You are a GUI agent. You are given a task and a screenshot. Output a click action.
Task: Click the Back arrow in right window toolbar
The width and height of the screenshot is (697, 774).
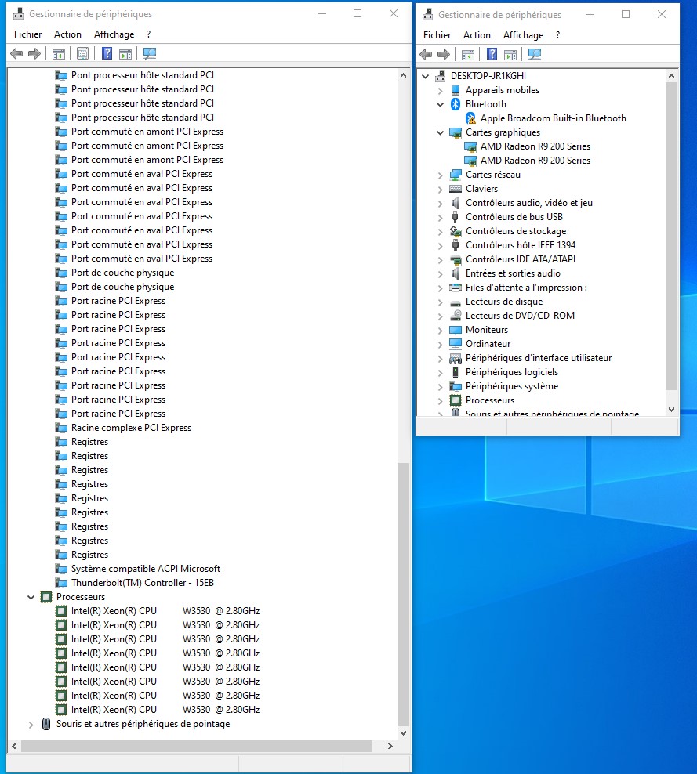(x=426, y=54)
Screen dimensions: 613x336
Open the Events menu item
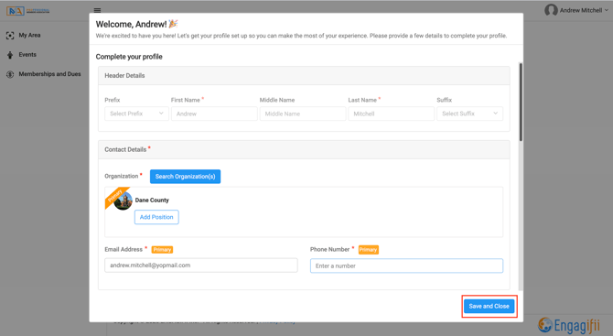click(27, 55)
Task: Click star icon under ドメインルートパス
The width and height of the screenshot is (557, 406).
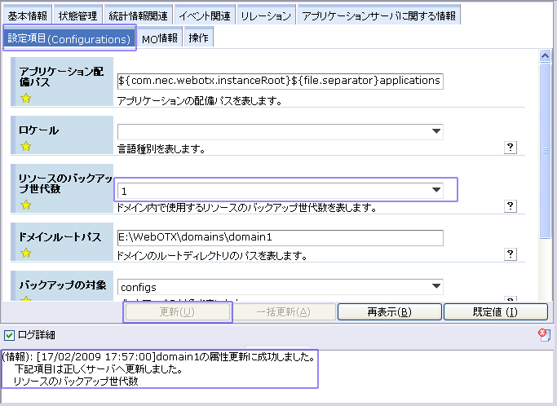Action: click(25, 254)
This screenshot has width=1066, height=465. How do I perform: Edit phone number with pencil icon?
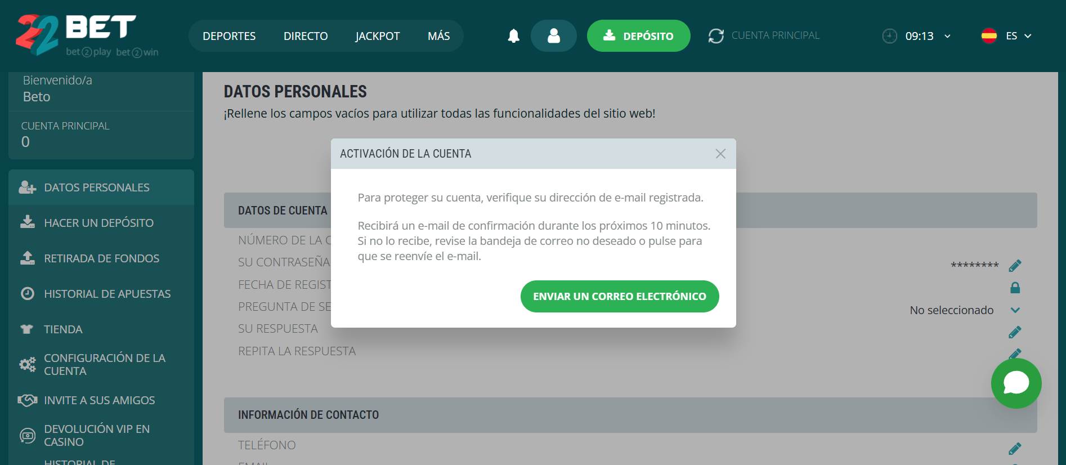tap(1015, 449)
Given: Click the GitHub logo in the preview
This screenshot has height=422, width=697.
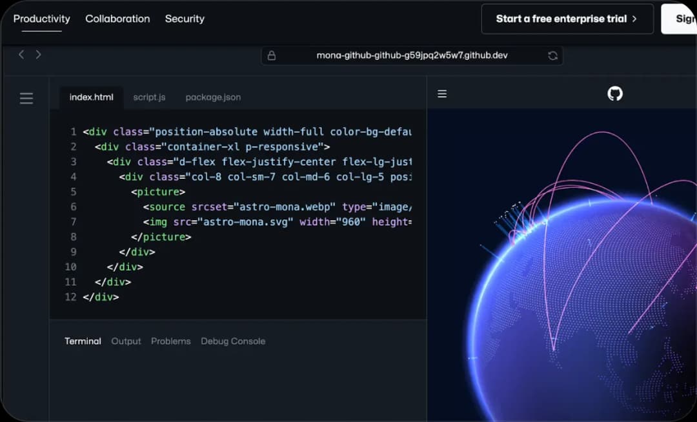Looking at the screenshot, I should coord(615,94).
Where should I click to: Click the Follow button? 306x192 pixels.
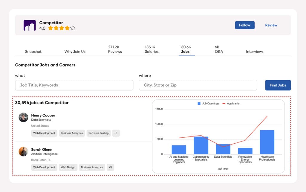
──────────────────────────────
Can you recast every line of the entries above as a Markdown table with the columns "No." and "Text", numbering the rows, skipping blank lines, and leaving out the pictures?

Answer to the problem ::
| No. | Text |
|---|---|
| 1 | You are a GUI agent. You are given a task and a screenshot. Output a click action. |
| 2 | Task: Click the Back arrow in right window toolbar |
| 3 | The width and height of the screenshot is (697, 774). |
| 4 | (x=426, y=54) |
| 5 | Screen dimensions: 613x336 |
| 6 | Open the Events menu item |
| 7 | click(27, 55) |
| 8 | Task: Click star icon under ドメインルートパス |
| 9 | The width and height of the screenshot is (557, 406). |
| 10 | Action: click(25, 254) |
| 11 | This screenshot has width=1066, height=465. How do I perform: Edit phone number with pencil icon? |
| 12 | tap(1015, 449) |
| 13 | Given: Click the GitHub logo in the preview |
| 14 | This screenshot has height=422, width=697. |
| 15 | Looking at the screenshot, I should coord(615,94). |
| 16 | Where should I click to: Click the Follow button? 306x192 pixels. |